#### ARTICLE
Antonin Lhôte précise que le webdocumentaire est un espace de liberté intéressant pour beaucoup de journalistes, déçus ou à l’étroit dans les médias classiques, ce que confirment de nombreux auteurs : « Ce format propose de ne pas se fixer de règles et procure une liberté éditoriale indéniable. Mais les sujets traités sont souvent proches du grand reportage ».

 

Cela correspond à la réalité de la majeure partie des auteurs qui sont essentiellement des journalistes et des photojournalistes. « Encore aujourd’hui, on explore une friche, mais la question principale est : la narration interactive donne-t-elle du sens à une histoire ? » insiste Antonin Lhôte.

 

Bruno Masi, journaliste et auteur de webdocumentaires (La zone, 2009) affirme que se poser des questions sur l’écriture est essentiel : « Le public est-il prêt à rester des heures devant un webdocu ? Il faut faire un effort sur le choix du sujet et le contenu. Tous les sujets sont-ils bons à traiter dans ce format ? De quelles sources dois-je m’inspirer pour écrire un webdocu : film ? Jeu vidéo ? Internet ? CD ROM ? Il faut tester les usages et les nouveaux outils. Il faut avoir envie de travailler sur des médias différents, de les mélanger et de délinéariser le récit. Il faut aussi des personnes qui accompagnent le projet sur le Net avant et après, pour le faire vivre ».

http://www.lemonde.fr/week-end/visuel/2011/04/22/la-zone-retour-a-tchernobyl_1505079_1477893.html

 

À l’une de ces questions, Antonin Lhôte répond sans réserve : «Non, tous les sujets ne sont pas adaptés au webdocumentaire. Les questions à se poser sont : qu’est-ce que le webdoc apporte au sujet ? Est-ce que ça lui donne du sens, le valorise, l’enrichit ? Le webdoc ne dit pas tout. Là aussi, il faut un angle pour traiter un sujet. Ce n’est pas un fourre-tout. Pour qu’un webdoc ait plus de sens qu’un autre media, il faut se poser les questions de sens, d’interaction et de partage. L’intérêt c’est aussi pour des sujets difficiles comme le travail au noir, la prison, les violences… Il y a des choses qu’on ne peut pas traiter en vidéo, ou difficilement. Là on peut jongler avec différents supports : photos, vidéos, dessins, BD, textes, musiques etc. »

#### DONNÉES FOURNIES
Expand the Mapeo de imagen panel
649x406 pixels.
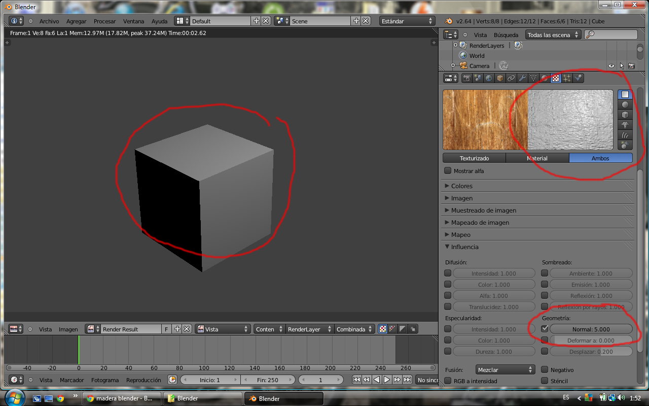point(480,223)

#### OBJECTIFS
(1) Recopiez mot pour mot le passage de l'article sur le webdocumentaire qui commence à "Cela correspond à" et s'achève à "insiste Antonin Lhôte.".
(2) D'après l'article sur le webdocumentaire, quel webdocumentaire Bruno Masi a-t-il réalisé en 2009 ?
Les données ne jouent aucun rôle dans ce travail.

#### RÉSULTATS PAR TÂCHE
(1)
Cela correspond à la réalité de la majeure partie des auteurs qui sont essentiellement des journalistes et des photojournalistes. « Encore aujourd’hui, on explore une friche, mais la question principale est : la narration interactive donne-t-elle du sens à une histoire ? » insiste Antonin Lhôte.

(2) La zone